In recent years, Black Friday has become a massive, practically month-long endeavor where some of the country’s largest retailers offer all kinds of deals and promotions. But for the more than 600,000 small businesses across Colorado, Small Business Saturday is the day truly worth celebrating.
“Small Business Saturday is incredibly important for small bookstores, because it tends to be one of the biggest days of our year,” said Mariana Calderon, store manager at Second Star to the Right books and gifts, located on South Pearl Street. “Especially in the last four years, people seem to need to go back to roots of community building, and bookstores are a pretty important part of any community.”
Created by American Express in 2010, this year’s Small Business Saturday fell on Nov. 30, and businesses all over the city will celebrated with special activities, sales and more. Both Larimer Square and Cherry Creek North promoted participating businesses to increase visitors.
“We try to encourage as many businesses as possible to participate with discounts, celebrations and promotions. When they decide to participate, they get listed in our marketing materials, so we can get the word out about them,” said Jenny Starkey, senior director of marketing and community relations with Cherry Creek North. “What’s so wonderful about Cherry Creek North is the amount of partnerships that we see form around our small businesses, and that community goes a long way to explain why small businesses want to open here.”
Abram Sloss, executive director of the Denver Metro Small Business Development Center, said that Small Business Saturday is special not only because it incentivizes people to support local and independent businesses, but because it celebrates the people who have taken a risk by starting their own business and are helping to power the economy.
“Seeing the number of small businesses in Colorado really brings out why they are the backbone of the economy,” he said. “This is a way to celebrate the individuals who want to start a business. And given the time of year, it is valuable for the community, business owners, and for consumers to be reminded how important it is to shop at local stores.”
Every business that participated marked the day in their own way. Second Star featured a special, space-themed story time with local authors, while shoppers in Cherry Creek North had the chance to win Cherry Creek North Gift Cards, accepted at nearly 170 businesses. And new businesses like Cherry Creek’s Blank Barbers, owned by Zackery Jarmon, used discounts to invite people to check out their shop.
“I love the community and people more than anything, and barbershops are great because they reflect their neighborhood very well,” Jarmon said. “When I heard about the Small Business Saturday program, I thought we’d participate because it brings people together.”
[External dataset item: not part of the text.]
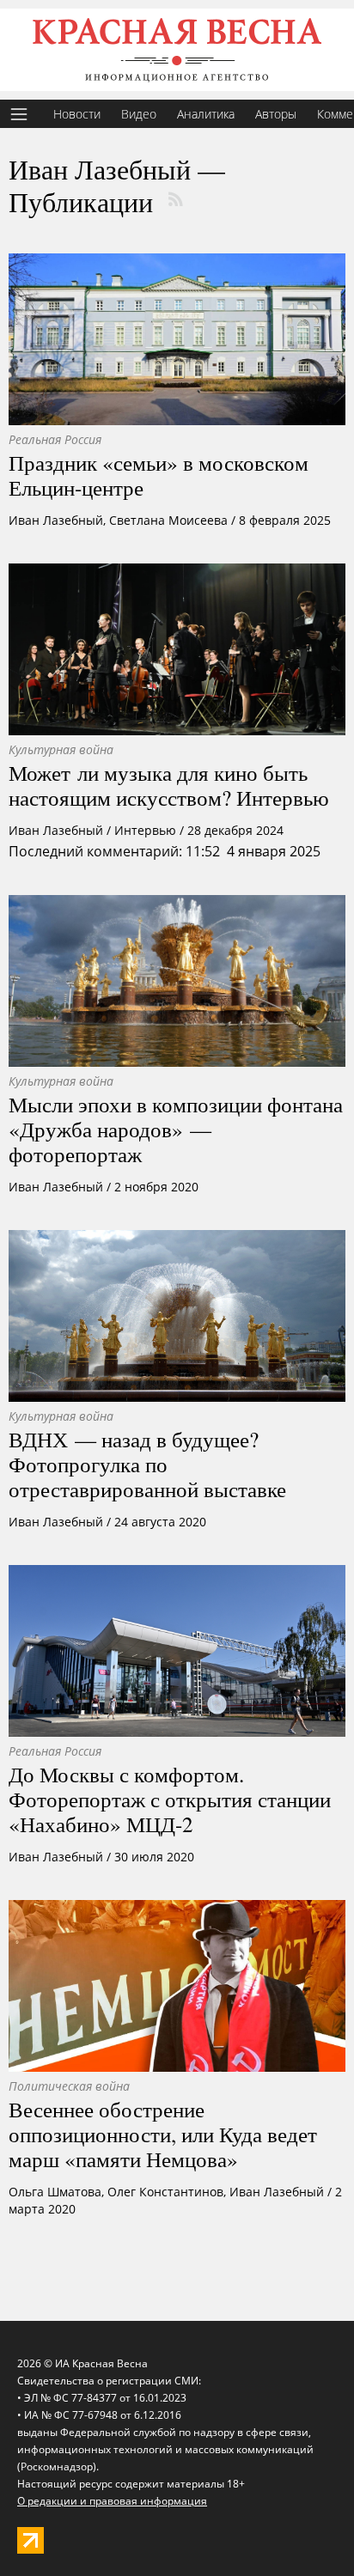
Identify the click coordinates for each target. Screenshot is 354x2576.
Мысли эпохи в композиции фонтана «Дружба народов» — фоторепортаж (176, 1128)
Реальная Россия (55, 439)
For the people who take a lot of pride in their community, Calderon explained, the day is a chance to get out of their houses and support the businesses that make their neighborhoods unique in the first place,
With such a diversity of businesses all over the city celebrating Small Business Saturday, including 175 in Cherry Creek North alone, shoppers were likely able to seek out whatever they need for the season. No matter what kind of services the business offers, there is one thing that unites them — they’re owned and operated by people directly in the community.
“What’s great about these small businesses is you’re not just supporting the economy, but your community,” Starkey said. “You’re supporting your friends, family, neighbors and loved ones who are employed at these businesses.”